In the study published in the journal Antimicrobial Agents and Chemotherapy, the team of researchers led by Ronald C. Montelaro, Ph.D., professor and co-director of Pitt’s CVR, developed a two cationic antibiotic peptides (eCAPs), called WLBU2 and WR12 to overcome resistance from 143 clinical isolates representing the most commom pathogens.
They compared the effects of common drugs (a natural antimicrobial peptide called LL37, and a standard antibiotic called colistin) and eCPAs. Results revealed that bacteria under common drugs developed resistance in three days to these common drugs, while the same bacteria under the two eCAPs develop bacteria only after 25 to 30 days. Furthermore, the two eCPAs were found to kill Pseudomonas aeruginosa after their resistance to the common compounds. Pseudomonas aeruginosa is a serious, well-documented threat to CF patients’ health and can lead to deadly infections.

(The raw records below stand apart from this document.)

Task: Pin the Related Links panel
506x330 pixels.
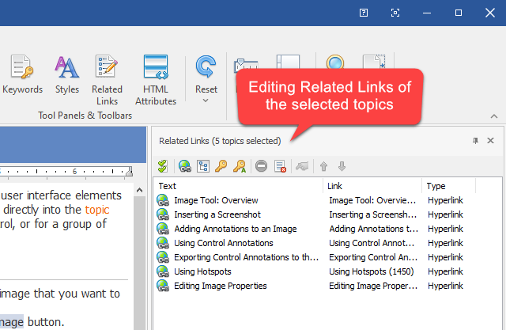Action: click(475, 141)
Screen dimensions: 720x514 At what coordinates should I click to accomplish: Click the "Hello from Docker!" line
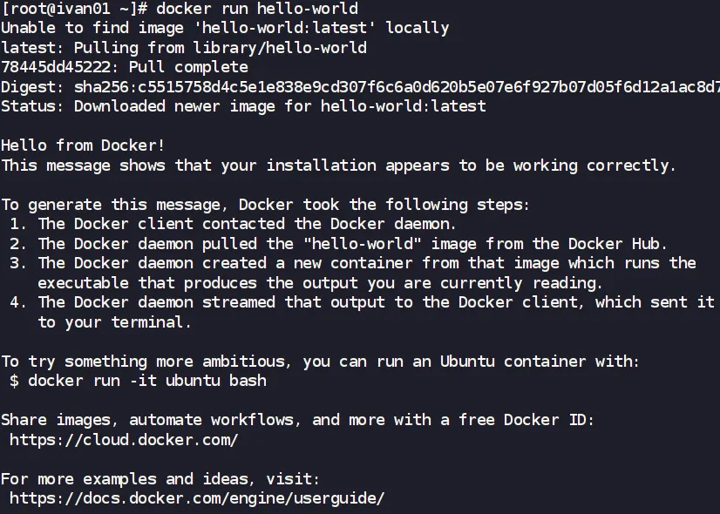tap(83, 145)
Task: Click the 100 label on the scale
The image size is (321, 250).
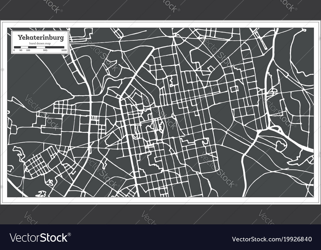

In the press release, Dr. Motelaro said about the performance of the eCPAs, “We were very impressed with the performance of the eCAPs when compared with some of the best existing drugs, including a natural antimicrobial peptide made by Mother Nature and an antibiotic of last resort,” “However, we still needed to know how long the eCAPs would be effective before the bacteria develop resistance.”
“We plan to continue developing the eCAPs in the lab and in animal models, with the intention of creating the least-toxic and most effective version possible so we can move them to clinical trials and help patients who have exhausted existing antibiotic options,” said Dr. Montelaro in the press release.
This study offers encouraging results, but require further investigations of eCAPs for use in clinical settings.